Are you in a no fault state ? Follow elegirl's advice, I would just add the public library. Also, sadly I am sure a lot of your AA group have experience with divorcing. 

Adopt the belief your done. File first and then confront. Do not waiver. 180 nonstop, but always polite and neutral and patient in tone. You beat alcohol, you can do this. Only discuss reconciliation after the dust settles, during the waiting period,

Read truster's thread, now there is a guy who can cut to the chase.
Read Odat's thread to see the value of exposure. 
Start by posting your game plan. Who leaves the home HER, childcare, etc. If she can do it so can you,


----------



## Decorum (Sep 7, 2012)

Yep time to follow through, the respect is gone and she is no longer your wife, but you can still be her chump.


----------



## X-B (Jul 25, 2013)

It is time to shine the light on everything.


----------



## eastsouth2000 (Jul 21, 2015)

yes reveal all information to OMW. yesterday!
call better yet face to face with evidence.

contact her email her the evidence.


now. since your planning to divorce.
~do not ever leave the marital home unless you want to lose custody and lose on the divorce settlement.
(judge's will see that as abandoning your children and family.)
~no you can never take the kids even if your wife is a serial cheater. the best that a man can get is 50%. even if she is a drug addict convict phycologically incompetent and insane the best that a father can hope for is 50% custody. so yeah you cant run away with the kids.
~do not ever inform her of impending divorce.
~don't argue over the marital home just sell it.
~careful WW is dating a cop. she can easily get you a TRO (Temporary Restraining Order). barring you form entering your own house.
~talk to an attorney as soon as possible.
~do not email your wife anything. dont email your wife anything emotional. she can use that against you.
~separate your finance.


----------



## Satya (Jun 22, 2012)

Your gut already told you what to do. 

Everyone here is just reminding you that it's OK to believe in it.


----------



## the guy (Aug 3, 2010)

Go ahead and burn that bridge...see if your old lady will walk through fire to save her marriage. Lets see if she is worthy to keep around by excepting the consequences for her actions.


----------



## warshaw (Jul 31, 2015)

Bigsho61 said:


> My question is this. Even if nothing is happening, am I righteous in taking my kids, filing, and leaving?


You have every right to file, I don't know that leaving is in your best interests, you need to consult with an attorney, you can't just take your kids away from her, that's kidnapping. 

Going to HR could result in her losing her job, also not a good thing if you're contemplating divorce which definitely should be your next move considering she's a cheater with no remorse.


----------



## Thor (Oct 31, 2011)

Visit dadsdivorce dot com forums and look for "The List". It has a lot of good info which might give you some ideas on what you can do in your situation to protect yourself.

You should get a VAR (voice activated recorder) and wear it whenever you have a conversation with her. Especially if there is any kind of confrontation with her or the OM you will want to have it running. Avoid any and all physical contact. The law will presume the man is at fault in a domestic dispute, and you'll take the ride downtown wearing handcuffs. So have the VAR to record what really happened, and don't push pack or do anything even if she is pushing you or hitting you or blocking you from moving. Only if she is really hurting you, such as swinging a fry pan at you, should you physically defend yourself. Since OM is a cop you need to be extra careful when he is around not to get into a physical altercation.


----------



## phillybeffandswiss (Jan 20, 2013)

warshaw said:


> you can't just take your kids away from her, that's kidnapping.
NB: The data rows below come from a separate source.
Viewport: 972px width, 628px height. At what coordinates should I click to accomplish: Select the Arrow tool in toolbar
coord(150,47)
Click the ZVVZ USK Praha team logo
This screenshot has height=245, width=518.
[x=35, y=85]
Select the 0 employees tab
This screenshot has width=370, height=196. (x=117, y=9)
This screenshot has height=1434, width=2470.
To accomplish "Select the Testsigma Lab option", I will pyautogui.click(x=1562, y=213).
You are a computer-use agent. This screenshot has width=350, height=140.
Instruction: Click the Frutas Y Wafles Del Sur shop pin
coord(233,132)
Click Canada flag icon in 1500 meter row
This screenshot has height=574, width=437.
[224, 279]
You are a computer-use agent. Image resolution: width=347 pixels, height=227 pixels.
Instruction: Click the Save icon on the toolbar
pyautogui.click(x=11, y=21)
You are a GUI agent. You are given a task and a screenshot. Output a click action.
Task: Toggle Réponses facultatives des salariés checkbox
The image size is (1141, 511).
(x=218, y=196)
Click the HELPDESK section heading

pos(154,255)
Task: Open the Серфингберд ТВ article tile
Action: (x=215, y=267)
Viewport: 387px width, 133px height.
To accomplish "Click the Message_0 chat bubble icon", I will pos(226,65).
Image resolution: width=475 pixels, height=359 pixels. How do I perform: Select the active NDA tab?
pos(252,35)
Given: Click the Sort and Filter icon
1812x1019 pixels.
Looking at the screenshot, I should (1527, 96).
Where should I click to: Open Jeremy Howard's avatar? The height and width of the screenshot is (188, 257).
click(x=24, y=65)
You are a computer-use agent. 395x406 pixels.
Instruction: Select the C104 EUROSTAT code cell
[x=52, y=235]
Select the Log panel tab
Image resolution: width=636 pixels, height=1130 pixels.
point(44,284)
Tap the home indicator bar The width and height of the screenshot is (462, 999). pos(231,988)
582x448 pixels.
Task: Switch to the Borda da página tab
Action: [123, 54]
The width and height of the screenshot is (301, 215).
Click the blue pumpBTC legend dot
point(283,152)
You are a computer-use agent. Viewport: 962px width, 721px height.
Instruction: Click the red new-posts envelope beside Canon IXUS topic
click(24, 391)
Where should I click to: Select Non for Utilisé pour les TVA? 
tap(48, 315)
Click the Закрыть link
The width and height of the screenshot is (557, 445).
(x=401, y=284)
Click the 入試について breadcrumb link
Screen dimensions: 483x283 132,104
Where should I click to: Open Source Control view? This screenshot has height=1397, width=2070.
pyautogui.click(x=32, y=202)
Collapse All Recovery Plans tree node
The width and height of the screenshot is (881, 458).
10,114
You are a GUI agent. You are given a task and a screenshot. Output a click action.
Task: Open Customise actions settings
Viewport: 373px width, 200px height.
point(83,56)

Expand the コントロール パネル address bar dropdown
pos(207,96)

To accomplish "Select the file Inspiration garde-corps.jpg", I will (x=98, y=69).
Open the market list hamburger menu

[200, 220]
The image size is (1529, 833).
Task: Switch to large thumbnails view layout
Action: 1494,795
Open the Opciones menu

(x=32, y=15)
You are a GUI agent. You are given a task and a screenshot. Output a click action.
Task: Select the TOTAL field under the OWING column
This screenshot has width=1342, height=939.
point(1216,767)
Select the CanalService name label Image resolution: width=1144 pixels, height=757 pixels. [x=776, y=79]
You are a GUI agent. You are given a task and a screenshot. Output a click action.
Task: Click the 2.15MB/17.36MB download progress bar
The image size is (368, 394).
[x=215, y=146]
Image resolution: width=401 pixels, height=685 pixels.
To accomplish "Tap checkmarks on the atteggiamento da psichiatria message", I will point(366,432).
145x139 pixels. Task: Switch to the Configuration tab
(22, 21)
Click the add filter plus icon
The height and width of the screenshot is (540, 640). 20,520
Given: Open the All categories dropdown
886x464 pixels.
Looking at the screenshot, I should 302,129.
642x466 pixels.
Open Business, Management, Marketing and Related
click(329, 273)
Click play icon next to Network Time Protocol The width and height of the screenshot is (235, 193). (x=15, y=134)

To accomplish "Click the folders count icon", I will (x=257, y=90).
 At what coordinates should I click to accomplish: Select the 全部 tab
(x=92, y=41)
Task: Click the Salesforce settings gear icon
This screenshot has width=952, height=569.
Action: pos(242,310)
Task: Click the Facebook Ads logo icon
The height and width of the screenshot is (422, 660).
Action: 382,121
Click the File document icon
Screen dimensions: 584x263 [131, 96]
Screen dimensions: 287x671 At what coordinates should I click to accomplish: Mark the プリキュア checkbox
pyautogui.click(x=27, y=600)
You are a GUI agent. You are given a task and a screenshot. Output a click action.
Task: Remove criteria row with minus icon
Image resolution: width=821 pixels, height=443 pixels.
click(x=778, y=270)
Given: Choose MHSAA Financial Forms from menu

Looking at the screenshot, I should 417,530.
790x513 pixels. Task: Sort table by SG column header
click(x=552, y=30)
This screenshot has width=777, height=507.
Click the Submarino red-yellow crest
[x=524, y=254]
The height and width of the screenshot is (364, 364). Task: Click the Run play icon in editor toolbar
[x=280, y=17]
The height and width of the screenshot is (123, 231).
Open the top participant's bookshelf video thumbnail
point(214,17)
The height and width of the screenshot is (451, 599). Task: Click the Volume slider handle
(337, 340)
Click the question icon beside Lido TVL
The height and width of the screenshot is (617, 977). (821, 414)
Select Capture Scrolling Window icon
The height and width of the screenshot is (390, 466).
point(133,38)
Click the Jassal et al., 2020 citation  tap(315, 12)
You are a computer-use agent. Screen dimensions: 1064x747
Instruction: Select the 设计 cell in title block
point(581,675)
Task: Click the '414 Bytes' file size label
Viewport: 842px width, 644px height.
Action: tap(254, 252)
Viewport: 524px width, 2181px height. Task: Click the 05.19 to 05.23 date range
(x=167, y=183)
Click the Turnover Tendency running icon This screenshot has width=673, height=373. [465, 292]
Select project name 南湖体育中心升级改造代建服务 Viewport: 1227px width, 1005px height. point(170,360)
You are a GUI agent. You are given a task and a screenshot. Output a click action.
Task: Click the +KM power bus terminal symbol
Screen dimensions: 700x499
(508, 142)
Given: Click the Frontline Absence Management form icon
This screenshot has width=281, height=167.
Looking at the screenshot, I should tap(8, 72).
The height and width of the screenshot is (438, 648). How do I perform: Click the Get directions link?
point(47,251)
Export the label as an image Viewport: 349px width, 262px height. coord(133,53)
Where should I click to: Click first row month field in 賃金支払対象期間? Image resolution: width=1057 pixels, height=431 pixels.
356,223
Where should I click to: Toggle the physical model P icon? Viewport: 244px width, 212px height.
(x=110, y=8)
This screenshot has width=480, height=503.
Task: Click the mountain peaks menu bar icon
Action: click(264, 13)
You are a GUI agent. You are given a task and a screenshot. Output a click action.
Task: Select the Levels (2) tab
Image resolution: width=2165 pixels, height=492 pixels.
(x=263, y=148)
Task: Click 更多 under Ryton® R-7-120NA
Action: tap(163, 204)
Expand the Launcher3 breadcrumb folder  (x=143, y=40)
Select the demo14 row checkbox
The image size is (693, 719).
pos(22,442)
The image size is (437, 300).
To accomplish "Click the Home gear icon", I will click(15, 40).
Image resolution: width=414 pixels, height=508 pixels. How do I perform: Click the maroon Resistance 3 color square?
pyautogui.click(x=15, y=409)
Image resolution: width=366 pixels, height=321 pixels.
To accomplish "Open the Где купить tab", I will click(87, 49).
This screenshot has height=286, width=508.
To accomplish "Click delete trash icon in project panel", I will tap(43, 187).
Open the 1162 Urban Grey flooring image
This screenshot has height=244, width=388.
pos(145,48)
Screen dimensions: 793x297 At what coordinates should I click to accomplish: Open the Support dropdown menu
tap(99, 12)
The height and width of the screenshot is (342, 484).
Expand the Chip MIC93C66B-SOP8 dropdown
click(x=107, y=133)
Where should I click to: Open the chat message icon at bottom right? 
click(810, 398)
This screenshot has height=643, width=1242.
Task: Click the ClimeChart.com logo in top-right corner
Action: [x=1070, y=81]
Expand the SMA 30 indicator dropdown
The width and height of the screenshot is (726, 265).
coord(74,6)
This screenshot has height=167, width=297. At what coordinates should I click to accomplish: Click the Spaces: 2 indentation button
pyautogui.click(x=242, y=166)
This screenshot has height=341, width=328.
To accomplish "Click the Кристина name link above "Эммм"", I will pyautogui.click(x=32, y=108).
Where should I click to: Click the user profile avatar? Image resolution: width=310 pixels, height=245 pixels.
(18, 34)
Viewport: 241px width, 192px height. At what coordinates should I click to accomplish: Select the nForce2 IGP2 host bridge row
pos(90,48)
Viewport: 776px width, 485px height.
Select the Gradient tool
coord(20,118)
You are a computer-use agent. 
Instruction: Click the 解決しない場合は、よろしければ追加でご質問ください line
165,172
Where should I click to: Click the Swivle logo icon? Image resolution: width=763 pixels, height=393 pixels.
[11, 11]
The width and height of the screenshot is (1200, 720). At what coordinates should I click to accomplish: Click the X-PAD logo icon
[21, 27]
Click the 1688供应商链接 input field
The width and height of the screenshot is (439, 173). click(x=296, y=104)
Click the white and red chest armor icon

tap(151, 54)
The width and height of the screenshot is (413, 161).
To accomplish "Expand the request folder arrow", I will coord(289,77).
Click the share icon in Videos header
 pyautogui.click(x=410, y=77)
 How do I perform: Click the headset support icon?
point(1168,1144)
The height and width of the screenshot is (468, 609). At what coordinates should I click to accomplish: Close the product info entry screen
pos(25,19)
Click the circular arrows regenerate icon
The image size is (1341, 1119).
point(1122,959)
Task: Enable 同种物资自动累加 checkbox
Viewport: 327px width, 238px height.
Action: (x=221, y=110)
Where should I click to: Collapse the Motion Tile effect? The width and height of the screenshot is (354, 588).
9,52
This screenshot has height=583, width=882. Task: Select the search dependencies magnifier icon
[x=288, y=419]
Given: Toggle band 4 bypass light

Leaving with your own kids biological, married or both is not kidnapping. Yes, even if you do not tell your spouse. I speak from experience. I agree with consulting an attorney.


----------



## happyman64 (Jan 12, 2012)

Bigsho

Stay cool and calm.

Get your ducks in order before making any major changes to your life or the kids.

Get the evidence you need, inform the OMW and on the same day file a complaint with the police dept.

And when your wife gets angry over your actions remind her that it us her bad decisions and lack of respect that gave brought all if you to this point.

Then let her know what your plans are for moving forward.

Remember, actions not words will make your situation improve.

Not get moving.

HM


----------



## CH (May 18, 2010)

If you go scorch earth and she still chooses OM's "friendship" over your marriage then you have your answer as to who she wants.


----------



## cdbaker (Nov 5, 2010)

I'd avoid scorched earth, that will only come back to bite you in the butt, I promise you.

As for what you should do, yes you should gather all the evidence you have on the affair and their continued communications/friendship/relationship. 

Next, are you ready to now risk your marriage? I know it's struggling now, and it might be going worse than you think it is, but you need to decide if you are ready to substantially put it's future at risk before you act further. If the marriage isn't on the best path towards recovering however (and your wife is insisting on being allowed to continue communicating with the OM in any capacity), then I think it's worth risking. If so, then yes, you should share everything you have with the OMW, and with the HR department at the Police Department. Within that profession there is usually an expectation of ethical behavior and he has certainly violated that and might have to answer some tough questions with his boss and possibly lose his job. I don't remember if you mention what your wife's job is there, but she might be in the same situation too. If so, you are also risking her income.

Doing this could give your marriage the best chance it's got as it will force a wake-up call on your wife. Possibly finding herself unemployed, and her actions and rediculous choices revealed for all the world to see, she might think differently about you and her future, or she might not. You can't really know.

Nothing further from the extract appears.